Sat, 11/14/2009 - 11:10am

Surgeons do not typically receive training in the areas of leadership, communication and teamwork. A recent study finds standardized training in these areas could be a valuable tool to improve teamwork among surgical teams.

November 16, 2009

Senior surgical residents at Christiana Care, an ACS-verified Level 1 trauma center in Newark, DE, are responsible for leading the trauma activations at the facility. According to physicians at the facility, the residents do not receive any formal training in the way of leadership, teamwork or communication. These skills are extremely important in terms of the residents’ abilities to work with their colleagues to maintain the highest level of patient safety. Communication skills are also crucial when dealing with patients and their families.
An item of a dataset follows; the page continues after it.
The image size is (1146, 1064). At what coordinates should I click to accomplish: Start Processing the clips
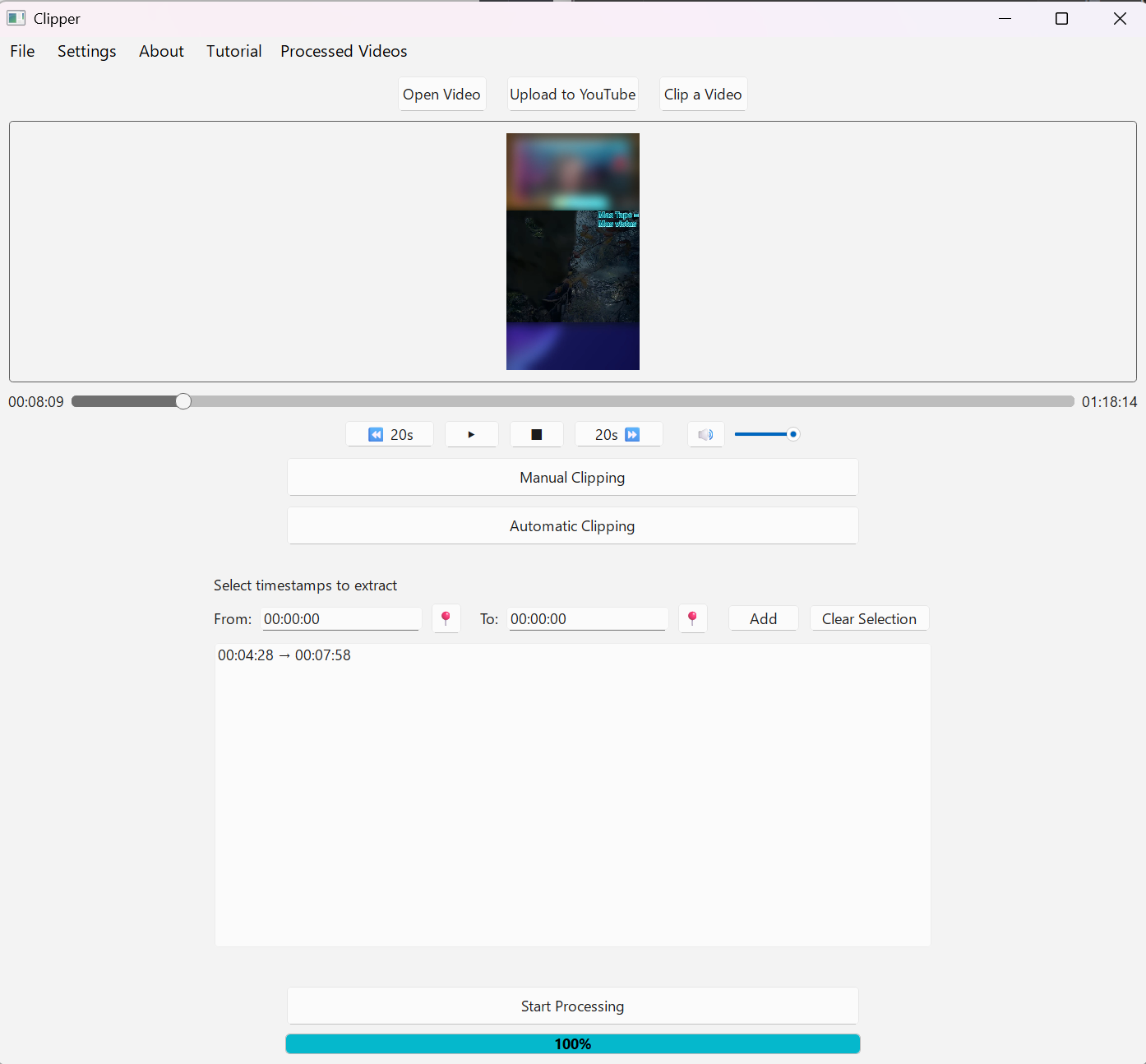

As a result of the lack of formal education in these areas, physicians at the facility observed varying levels of competency in terms of leadership, communication and teamwork during a trauma response. Using the TeamSTEPPS curriculum developed by the Agency for Healthcare Research and Quality (AHRQ)/Department of Defense to train residents in teamwork and communication skills, the researchers trained surgical residents at the hospital in these areas. They surveyed the residents on their perceptions of leadership, communication and teamwork before and after training, and hypothesized that if residents received formal training, team functioning and communication during a trauma response will improve.

According to the AHRQ website, TeamSTEPPS is a teamwork system designed for healthcare to improve patient safety, communication and teamwork. It is rooted scientifically in more than 20 years of research and lessons from application teamwork principles. The system is a three-phased process to create and sustain safety. The three steps of the system include:

Phase 1 - Assess the Need
Phase 1 determines an organization’s readiness for undertaking TeamSTEPPS and acts as a training needs analysis.

Phase 2 - Planning, Training and Implementation
Phase 2 involves the planning and execution segment of the system. TeamSTEPPS is designed to be tailored to the organization, so this phase includes options like implementation of all the tools and strategies in the organization, a phased-in approach that targets specific units/departments, or selection of individual tools at specific intervals.

Phase 3 - Sustainment
Phase 3 works to sustain and spread improvements in teamwork performance, clinical processes and outcome resulting from TeamSTEPPS. According to the website, the key is to ensure opportunities exist to implement the tools and strategies taught, practice and receive feedback on skills, and provide continual reinforcement of the principles on the unit or within the department.

In the study, conducted by Nicole Fox, MD, et al, the researchers surveyed 26 surgical residents at the facility to assess their perception prior to team training. A 4-hour training session was held in July 2007, and one trauma conference/month and 2 surgical grand rounds were dedicated to reinforcing team training skills. The initial survey was repeated in May 2008.

Based on the survey results, residents perceived an improvement in the team’s ability to measure performance. They indicated they felt their team roles were better defined, that the team worked well together, communicated more effectively and perceived an improvement in the team’s ability to resolve conflict.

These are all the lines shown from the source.